Next a designer must consider the required data rate of the system and how that impacts what the max bus length, network topology selected, and emissions generations. Traditionally RS-485 ran between 0kbps to 10Mbps, but recent developments have some parts push up to 50Mbps. However, there exists a tradeoff between speed and maximum bus length.

The designer must determine what is the minimum required speed and whether the bus length will allow for that speed – in certain cases the addition of RS-485 repeaters may be needed to overcome this limitation. To further complicate the trade-off is the question of network topology. In RS-485 only 2 nodes are terminated – so any additional node is connected to the main trunk of the bus via an unterminated stub. These stubs will act as parallel transmission lines to the main bus if they become too long relative to the transition time of the differential signal – where the maximum stub length allowed to mitigate these effects is effected by the rise time of the transceiver and the signal propagation velocity through the transmission medium.

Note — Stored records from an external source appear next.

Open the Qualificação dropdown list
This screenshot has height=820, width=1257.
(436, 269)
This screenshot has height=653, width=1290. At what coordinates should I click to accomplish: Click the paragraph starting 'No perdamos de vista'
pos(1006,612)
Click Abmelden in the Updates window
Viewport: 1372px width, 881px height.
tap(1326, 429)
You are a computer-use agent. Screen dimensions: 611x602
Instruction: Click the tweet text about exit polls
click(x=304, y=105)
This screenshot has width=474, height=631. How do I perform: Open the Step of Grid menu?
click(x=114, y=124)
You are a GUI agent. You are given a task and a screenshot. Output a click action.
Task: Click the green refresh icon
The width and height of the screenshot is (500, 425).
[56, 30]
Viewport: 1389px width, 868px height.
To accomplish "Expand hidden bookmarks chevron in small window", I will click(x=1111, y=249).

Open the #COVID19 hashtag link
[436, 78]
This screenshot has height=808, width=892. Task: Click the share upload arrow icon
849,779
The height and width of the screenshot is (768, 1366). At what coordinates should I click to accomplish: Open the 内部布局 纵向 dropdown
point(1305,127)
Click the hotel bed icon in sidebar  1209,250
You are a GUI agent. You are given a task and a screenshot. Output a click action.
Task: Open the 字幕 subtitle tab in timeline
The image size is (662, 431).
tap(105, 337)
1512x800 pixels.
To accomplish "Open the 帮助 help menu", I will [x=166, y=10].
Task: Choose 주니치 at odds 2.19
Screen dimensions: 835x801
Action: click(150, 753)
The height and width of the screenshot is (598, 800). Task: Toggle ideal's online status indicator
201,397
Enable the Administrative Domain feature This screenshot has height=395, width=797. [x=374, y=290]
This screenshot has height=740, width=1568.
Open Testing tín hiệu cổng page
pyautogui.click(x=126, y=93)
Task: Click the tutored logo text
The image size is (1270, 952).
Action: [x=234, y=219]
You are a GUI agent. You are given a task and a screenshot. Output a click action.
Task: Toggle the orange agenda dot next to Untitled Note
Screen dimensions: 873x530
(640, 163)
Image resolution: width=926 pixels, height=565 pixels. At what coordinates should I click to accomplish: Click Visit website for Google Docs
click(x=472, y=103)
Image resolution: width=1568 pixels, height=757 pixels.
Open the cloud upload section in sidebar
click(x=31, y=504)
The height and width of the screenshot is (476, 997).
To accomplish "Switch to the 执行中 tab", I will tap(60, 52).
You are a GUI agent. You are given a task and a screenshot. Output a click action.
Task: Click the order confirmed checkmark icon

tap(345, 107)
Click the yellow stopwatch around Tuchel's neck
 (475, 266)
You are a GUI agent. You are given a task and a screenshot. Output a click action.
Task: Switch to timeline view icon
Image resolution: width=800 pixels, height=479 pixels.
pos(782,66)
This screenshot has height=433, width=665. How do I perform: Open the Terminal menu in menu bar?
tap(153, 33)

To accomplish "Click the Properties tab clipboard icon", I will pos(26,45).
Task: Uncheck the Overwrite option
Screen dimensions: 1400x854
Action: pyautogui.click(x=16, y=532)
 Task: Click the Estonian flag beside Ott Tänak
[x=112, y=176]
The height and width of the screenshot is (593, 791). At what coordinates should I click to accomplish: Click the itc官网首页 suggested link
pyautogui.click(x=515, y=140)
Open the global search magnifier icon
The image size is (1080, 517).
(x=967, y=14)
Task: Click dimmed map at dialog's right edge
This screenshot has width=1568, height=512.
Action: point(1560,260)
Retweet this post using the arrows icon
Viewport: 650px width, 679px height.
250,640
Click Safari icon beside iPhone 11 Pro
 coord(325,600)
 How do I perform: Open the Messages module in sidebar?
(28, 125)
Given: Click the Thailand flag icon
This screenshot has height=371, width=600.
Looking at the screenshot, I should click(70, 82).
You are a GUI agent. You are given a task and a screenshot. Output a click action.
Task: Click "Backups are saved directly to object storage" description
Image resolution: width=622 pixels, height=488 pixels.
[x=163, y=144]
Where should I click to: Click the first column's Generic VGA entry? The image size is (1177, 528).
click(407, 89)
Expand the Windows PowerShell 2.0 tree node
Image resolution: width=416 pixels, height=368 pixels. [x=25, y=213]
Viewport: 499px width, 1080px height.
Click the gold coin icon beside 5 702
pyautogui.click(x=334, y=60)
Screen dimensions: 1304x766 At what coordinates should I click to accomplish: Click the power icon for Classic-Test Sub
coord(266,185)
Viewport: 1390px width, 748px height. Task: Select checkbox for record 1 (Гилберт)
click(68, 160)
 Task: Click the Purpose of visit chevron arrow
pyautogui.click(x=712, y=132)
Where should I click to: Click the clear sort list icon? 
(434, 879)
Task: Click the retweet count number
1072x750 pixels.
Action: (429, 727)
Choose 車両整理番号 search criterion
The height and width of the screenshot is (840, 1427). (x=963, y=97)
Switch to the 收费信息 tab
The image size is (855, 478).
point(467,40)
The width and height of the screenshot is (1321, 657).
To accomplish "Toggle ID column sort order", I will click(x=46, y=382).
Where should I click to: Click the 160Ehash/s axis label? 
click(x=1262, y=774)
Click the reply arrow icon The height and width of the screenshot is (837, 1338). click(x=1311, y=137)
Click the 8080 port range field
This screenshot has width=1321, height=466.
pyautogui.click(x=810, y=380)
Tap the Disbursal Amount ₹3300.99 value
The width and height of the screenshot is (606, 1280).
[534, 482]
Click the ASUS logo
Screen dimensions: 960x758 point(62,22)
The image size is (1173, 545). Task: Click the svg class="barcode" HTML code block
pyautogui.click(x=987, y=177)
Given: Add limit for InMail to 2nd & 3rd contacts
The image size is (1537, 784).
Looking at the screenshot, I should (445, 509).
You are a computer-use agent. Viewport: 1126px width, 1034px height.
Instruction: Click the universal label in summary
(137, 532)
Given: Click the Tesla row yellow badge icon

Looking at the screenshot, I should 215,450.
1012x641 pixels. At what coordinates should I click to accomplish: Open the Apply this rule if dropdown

Daisy Chained systems will minimize the stub lengths to avoid these issues and is why it is the preferred method; however, not all applications can support daisy chaining so the unterminated stub length needs to be considered when selecting a topology. In general, the faster the device the shorter the maximum unterminated stub length can be. This also is the time for the designer to consider emissions concerns, while RS-485 is an EMC friendly interface standard due to the balanced signaling, higher speed devices will increase the high frequency energy content of the signal which are more prone to causing emissions and EMI. Some RS-485 designs will need to add additional EMI protections for an added layer of robustness.